**What the exercise asks:**
Return the stretch of the material from the line containing "The image size is (1563, 708)." through the line containing "click(x=719, y=1021)", word for word, without the pictures.

##############################

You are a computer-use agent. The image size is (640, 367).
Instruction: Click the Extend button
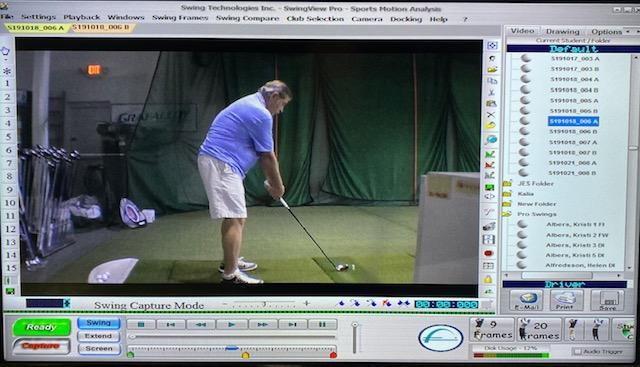(99, 336)
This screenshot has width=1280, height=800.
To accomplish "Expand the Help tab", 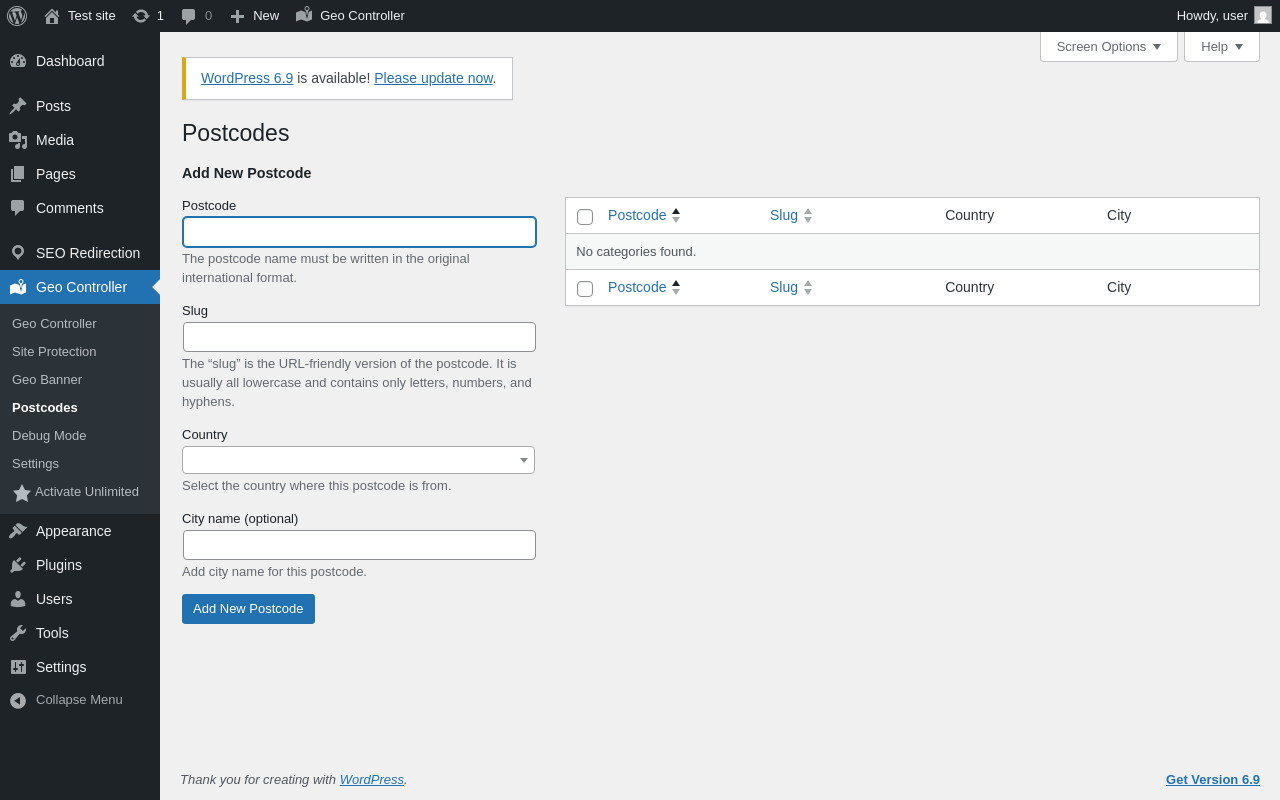I will click(x=1221, y=46).
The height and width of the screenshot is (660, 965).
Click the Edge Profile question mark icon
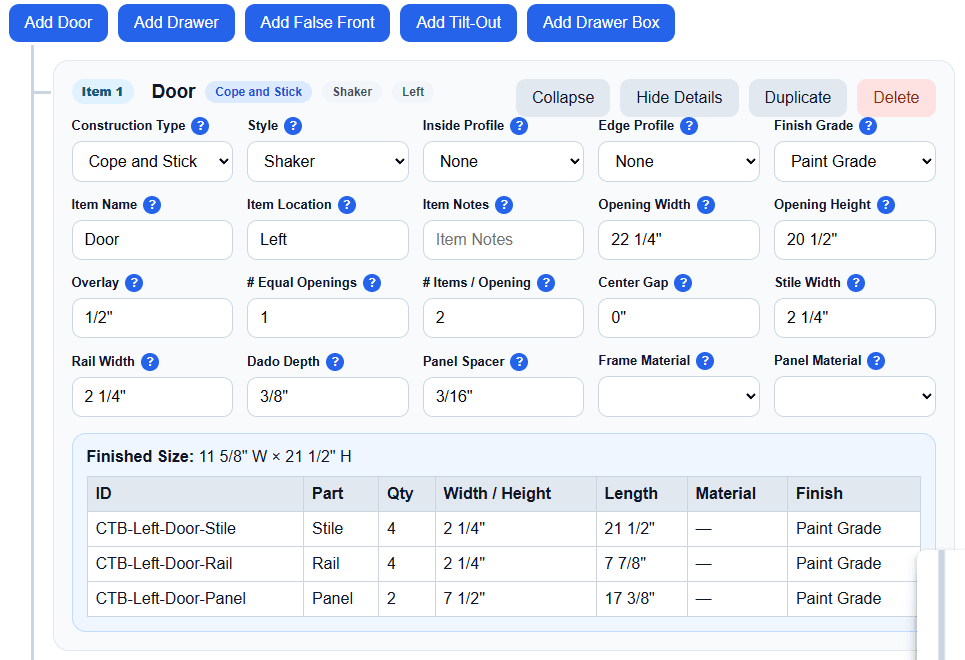[x=689, y=126]
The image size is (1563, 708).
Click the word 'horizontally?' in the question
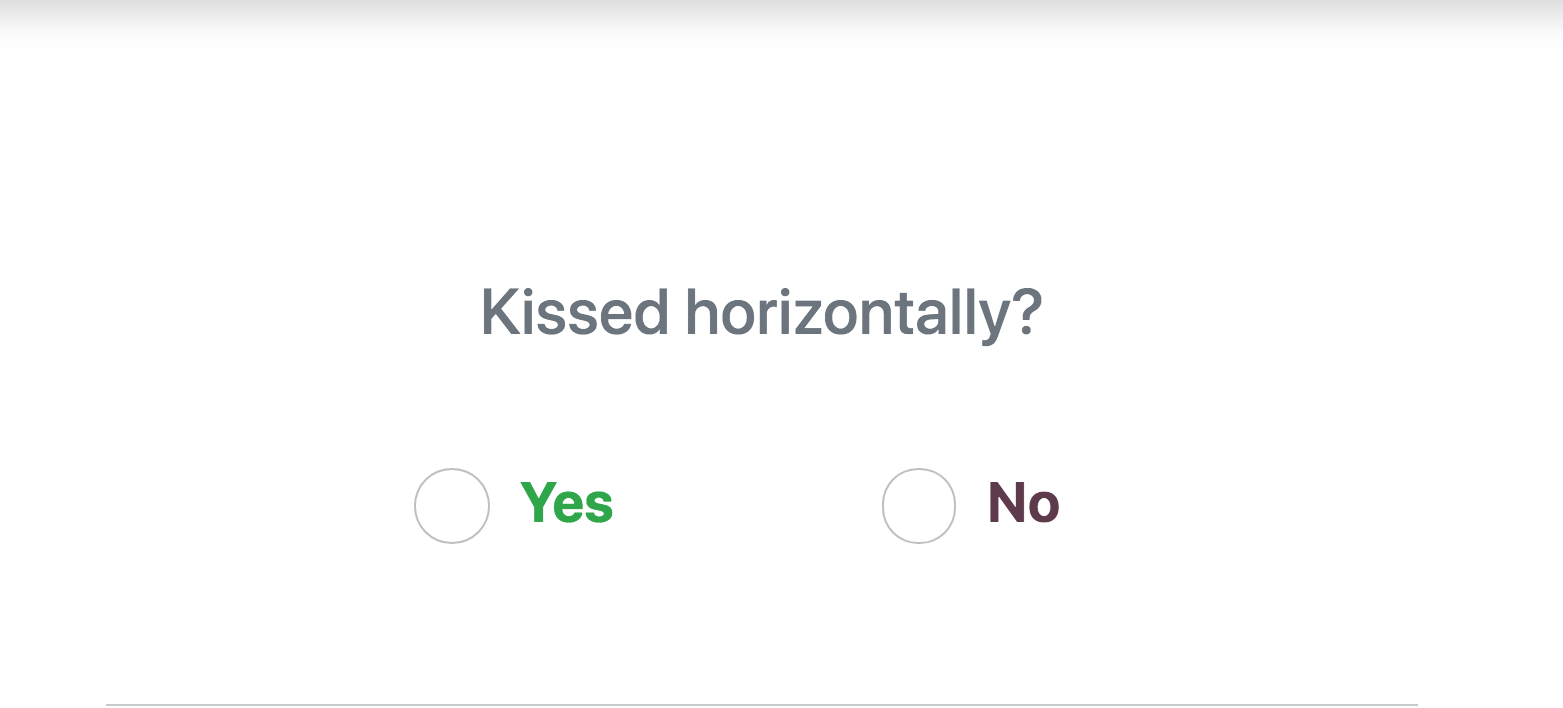coord(865,316)
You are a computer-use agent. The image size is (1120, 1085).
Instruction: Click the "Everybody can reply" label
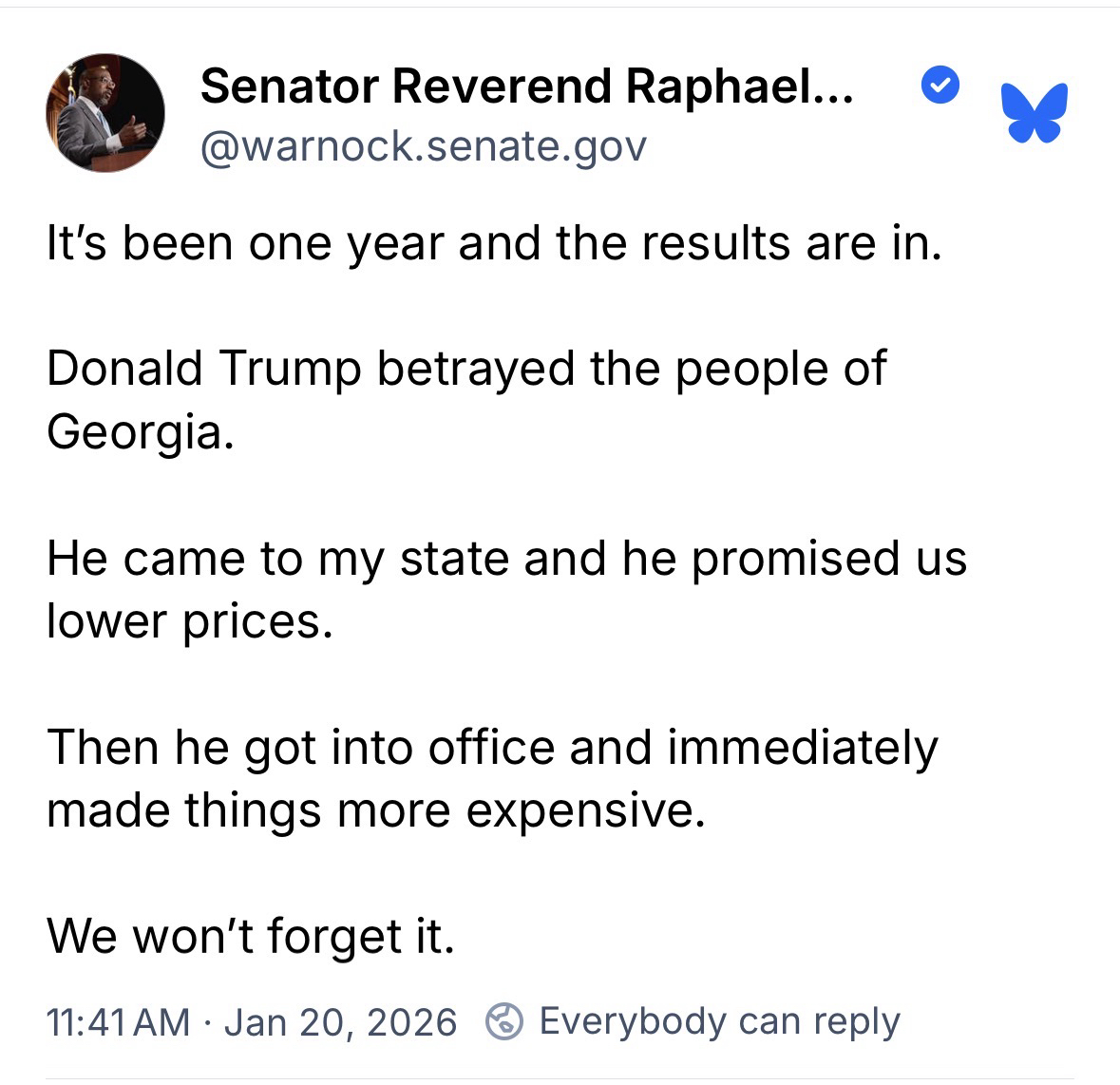click(x=719, y=1021)
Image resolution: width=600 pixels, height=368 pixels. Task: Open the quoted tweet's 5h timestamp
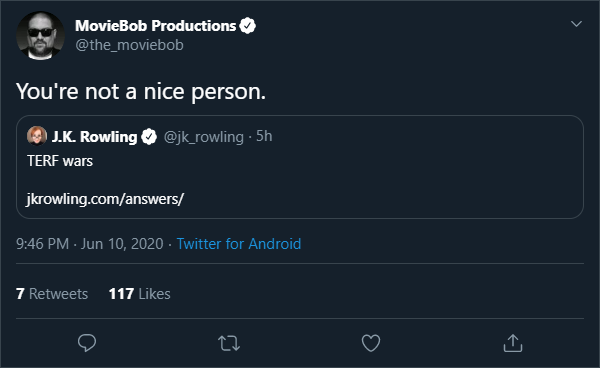coord(264,136)
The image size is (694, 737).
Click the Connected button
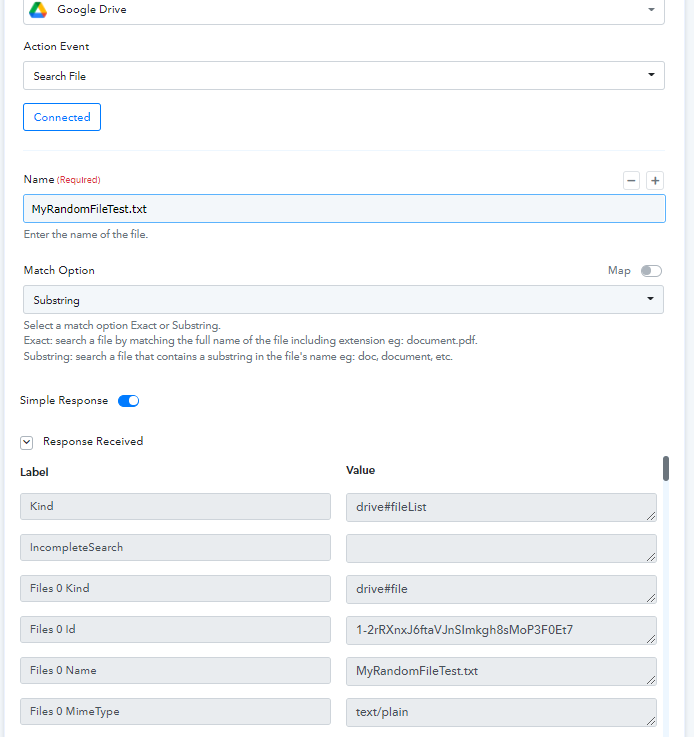[x=62, y=117]
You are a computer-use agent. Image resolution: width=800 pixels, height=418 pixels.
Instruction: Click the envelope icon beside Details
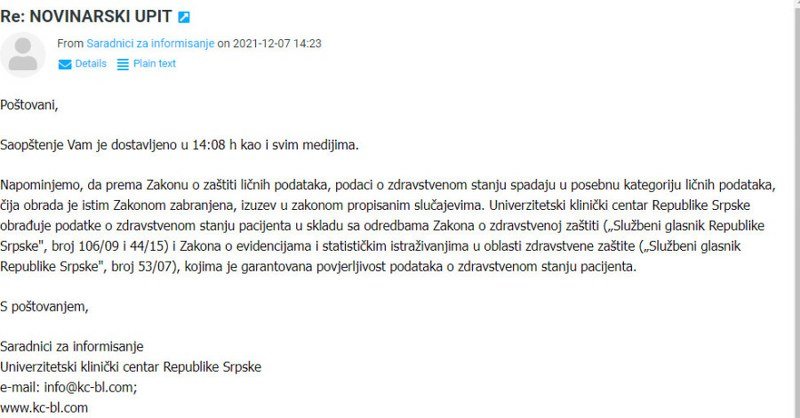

##############################

**Result:**
The image size is (1563, 708).
Click the word 'horizontally?' in the question
coord(865,316)
You are a computer-use agent. The image size is (1120, 1085).
Instruction: Click the "Everybody can reply" label
click(x=719, y=1021)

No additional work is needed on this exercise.